Sequential Digital Dermoscopy Identifies Early Melanoma

Researchers find it detects incipient melanomas when they are still featureless

TUESDAY, Sept. 26 (HealthDay News) -- Sequential digital dermoscopic monitoring can detect incipient melanomas when they are still featureless. But interpretation of changes observed during follow-up depends on the length of follow-up, according to a study in the September issue of the Archives of Dermatology.

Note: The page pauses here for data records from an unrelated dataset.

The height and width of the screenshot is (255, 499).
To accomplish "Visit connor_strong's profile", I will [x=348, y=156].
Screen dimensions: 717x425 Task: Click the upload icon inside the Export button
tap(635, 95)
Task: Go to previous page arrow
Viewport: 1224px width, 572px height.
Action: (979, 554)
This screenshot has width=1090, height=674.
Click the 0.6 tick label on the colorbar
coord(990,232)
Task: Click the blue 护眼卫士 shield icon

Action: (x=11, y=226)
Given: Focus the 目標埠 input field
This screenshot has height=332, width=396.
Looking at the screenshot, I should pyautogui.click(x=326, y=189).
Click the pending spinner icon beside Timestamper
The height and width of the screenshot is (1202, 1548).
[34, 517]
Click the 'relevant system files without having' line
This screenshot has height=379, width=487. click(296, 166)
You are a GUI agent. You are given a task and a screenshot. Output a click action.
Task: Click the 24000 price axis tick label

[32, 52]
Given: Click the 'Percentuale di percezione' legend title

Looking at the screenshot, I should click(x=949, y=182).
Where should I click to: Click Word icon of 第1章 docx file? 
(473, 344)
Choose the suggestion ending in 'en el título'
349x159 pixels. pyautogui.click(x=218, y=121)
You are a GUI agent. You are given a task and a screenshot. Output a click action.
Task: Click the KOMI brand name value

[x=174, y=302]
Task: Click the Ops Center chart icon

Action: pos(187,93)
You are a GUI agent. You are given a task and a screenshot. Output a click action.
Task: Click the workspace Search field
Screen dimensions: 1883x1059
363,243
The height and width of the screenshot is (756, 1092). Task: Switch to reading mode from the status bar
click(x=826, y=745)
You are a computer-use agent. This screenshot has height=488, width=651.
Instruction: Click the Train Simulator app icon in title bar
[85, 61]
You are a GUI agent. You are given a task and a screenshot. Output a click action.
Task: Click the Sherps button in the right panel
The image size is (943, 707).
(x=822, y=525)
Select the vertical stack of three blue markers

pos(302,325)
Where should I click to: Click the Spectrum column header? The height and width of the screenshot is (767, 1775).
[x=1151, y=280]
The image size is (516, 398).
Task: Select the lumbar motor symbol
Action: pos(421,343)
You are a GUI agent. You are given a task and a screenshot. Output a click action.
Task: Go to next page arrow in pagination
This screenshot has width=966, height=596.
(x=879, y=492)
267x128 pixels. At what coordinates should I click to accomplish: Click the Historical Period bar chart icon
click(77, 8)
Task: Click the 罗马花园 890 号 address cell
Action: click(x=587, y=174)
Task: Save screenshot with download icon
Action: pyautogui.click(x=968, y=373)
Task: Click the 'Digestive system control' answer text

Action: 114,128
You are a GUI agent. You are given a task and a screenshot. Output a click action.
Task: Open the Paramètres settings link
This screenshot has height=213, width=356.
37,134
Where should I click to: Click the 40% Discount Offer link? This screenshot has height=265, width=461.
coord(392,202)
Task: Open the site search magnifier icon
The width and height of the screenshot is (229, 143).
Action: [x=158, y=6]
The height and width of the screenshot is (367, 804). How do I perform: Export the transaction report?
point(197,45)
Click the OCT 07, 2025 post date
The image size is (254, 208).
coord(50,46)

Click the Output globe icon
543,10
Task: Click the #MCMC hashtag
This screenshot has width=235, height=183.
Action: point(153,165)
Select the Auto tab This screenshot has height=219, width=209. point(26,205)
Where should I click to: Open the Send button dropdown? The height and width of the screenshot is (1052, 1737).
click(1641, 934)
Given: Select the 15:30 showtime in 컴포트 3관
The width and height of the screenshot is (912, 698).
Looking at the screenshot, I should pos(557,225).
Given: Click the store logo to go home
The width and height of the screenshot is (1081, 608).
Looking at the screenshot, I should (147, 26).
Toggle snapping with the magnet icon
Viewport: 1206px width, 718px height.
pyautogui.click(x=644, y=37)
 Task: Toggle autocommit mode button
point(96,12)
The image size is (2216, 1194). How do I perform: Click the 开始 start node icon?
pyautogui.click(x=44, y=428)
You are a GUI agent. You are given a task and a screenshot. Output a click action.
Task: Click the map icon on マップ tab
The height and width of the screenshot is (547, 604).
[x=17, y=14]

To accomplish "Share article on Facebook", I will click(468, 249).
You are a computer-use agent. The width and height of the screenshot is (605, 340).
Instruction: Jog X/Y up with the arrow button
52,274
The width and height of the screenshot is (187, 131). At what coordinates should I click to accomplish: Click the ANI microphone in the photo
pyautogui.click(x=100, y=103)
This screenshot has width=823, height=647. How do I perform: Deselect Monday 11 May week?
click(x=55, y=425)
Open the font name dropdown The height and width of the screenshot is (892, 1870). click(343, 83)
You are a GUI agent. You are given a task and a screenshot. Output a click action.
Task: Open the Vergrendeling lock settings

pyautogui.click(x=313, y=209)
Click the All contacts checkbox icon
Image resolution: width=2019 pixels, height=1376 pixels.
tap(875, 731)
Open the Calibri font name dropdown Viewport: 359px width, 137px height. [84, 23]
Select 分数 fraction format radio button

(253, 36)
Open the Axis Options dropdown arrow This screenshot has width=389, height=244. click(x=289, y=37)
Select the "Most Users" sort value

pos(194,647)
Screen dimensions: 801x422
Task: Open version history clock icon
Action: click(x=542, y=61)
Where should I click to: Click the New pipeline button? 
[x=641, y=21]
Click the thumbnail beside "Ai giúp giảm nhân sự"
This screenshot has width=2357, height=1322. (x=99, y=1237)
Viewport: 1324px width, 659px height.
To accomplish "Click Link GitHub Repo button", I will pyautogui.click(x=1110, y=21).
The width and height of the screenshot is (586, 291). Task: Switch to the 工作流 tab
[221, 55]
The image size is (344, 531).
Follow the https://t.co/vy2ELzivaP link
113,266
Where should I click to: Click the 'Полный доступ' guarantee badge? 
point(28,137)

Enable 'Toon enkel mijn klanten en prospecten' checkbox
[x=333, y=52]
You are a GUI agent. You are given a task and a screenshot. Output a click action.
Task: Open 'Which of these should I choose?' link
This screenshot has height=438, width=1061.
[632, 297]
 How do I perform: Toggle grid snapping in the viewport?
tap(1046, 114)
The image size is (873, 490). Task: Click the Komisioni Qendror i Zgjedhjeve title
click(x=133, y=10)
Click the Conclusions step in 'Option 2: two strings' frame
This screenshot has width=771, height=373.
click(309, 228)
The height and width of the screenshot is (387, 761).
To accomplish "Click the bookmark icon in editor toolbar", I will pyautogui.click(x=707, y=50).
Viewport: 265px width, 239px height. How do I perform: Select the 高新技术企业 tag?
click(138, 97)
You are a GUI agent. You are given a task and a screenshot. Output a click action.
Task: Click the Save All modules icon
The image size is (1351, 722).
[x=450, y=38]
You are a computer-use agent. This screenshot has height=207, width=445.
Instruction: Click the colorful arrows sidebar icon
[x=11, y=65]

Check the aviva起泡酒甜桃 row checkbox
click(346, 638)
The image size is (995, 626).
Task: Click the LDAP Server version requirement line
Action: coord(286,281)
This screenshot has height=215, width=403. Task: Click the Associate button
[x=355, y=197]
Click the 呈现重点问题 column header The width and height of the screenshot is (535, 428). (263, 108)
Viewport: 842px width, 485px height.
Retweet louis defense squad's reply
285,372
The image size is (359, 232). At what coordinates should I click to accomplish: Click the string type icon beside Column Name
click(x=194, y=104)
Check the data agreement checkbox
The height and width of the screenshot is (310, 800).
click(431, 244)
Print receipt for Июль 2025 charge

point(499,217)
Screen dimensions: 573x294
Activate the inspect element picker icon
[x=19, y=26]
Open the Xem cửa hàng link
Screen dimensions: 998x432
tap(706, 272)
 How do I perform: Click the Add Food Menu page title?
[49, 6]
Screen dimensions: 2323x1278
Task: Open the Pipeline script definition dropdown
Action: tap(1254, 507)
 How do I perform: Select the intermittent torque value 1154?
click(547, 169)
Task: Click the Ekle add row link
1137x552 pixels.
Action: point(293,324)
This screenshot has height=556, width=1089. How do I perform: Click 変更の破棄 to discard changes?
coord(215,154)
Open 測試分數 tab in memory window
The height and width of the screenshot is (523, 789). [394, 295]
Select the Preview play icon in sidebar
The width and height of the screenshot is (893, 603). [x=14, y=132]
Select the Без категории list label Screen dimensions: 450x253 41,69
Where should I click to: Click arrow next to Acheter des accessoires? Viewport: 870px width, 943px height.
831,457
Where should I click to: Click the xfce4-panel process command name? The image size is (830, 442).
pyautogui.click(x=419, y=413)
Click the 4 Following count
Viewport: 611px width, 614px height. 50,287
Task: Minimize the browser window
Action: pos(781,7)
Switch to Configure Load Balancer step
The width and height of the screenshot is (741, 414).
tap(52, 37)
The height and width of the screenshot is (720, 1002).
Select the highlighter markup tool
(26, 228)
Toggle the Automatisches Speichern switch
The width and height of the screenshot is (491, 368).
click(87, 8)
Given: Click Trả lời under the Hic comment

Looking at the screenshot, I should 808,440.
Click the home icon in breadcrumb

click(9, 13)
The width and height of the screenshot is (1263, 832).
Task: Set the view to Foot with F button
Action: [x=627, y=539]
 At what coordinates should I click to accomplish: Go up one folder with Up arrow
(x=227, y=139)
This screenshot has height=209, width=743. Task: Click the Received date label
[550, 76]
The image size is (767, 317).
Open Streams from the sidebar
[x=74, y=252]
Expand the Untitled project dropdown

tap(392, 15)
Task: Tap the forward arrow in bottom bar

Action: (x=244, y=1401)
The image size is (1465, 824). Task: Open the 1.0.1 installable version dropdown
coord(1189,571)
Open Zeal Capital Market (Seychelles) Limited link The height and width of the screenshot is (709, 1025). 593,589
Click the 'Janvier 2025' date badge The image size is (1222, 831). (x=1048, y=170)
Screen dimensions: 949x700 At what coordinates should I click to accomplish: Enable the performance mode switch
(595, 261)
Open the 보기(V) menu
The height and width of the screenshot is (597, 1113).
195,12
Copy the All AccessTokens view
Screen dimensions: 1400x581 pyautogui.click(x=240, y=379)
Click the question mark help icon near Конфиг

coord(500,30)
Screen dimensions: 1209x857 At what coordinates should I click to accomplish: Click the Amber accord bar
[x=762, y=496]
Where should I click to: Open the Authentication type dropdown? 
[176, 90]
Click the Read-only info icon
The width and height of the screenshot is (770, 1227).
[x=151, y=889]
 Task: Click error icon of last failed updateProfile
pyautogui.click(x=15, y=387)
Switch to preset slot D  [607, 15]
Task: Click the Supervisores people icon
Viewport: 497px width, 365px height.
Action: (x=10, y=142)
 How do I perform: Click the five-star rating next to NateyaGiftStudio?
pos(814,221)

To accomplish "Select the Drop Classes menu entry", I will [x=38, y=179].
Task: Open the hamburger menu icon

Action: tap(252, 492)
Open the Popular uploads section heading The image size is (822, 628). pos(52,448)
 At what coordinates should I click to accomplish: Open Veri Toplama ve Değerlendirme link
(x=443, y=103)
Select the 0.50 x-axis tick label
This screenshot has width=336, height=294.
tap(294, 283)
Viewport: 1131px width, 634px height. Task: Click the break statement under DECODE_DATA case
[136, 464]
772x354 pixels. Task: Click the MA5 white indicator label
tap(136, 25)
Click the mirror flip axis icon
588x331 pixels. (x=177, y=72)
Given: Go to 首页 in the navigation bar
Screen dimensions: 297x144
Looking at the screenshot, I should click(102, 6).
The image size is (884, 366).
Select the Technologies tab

Harald Kittler, M.D., of the University of Vienna Medical School in Austria, and colleagues inspected baseline and follow-up images of 499 melanocytic skin lesions excised from 461 patients in Europe and Australia.

There was a histopathologic diagnosis of melanoma in 91 cases and of melanocytic nevus in 408 cases. After 1.5 to 4.5 months, 61.8 percent of the melanomas showed no specific dermoscopy features for melanoma, a value that declined to 45 percent after follow-up of 4.5 to 8.0 months and to 35.1 percent after more than eight months.

"To diagnose embryonic (incipient) melanoma, the use of sequential digital dermoscopic monitoring is currently the only technique with supportive literature," state the authors of an accompanying editorial. "In the absence of data supporting a contrary view, and for a condition in which early detection is paramount, it is difficult to dismiss identification of such lesions as having a non-therapeutic benefit. What seems clear is that both techniques [sequential digital dermoscopic monitoring and dermoscopy] are symbiotic for a strategy in detecting early melanoma."

Some authors are consultants for, or employees of, Polartechnics Ltd.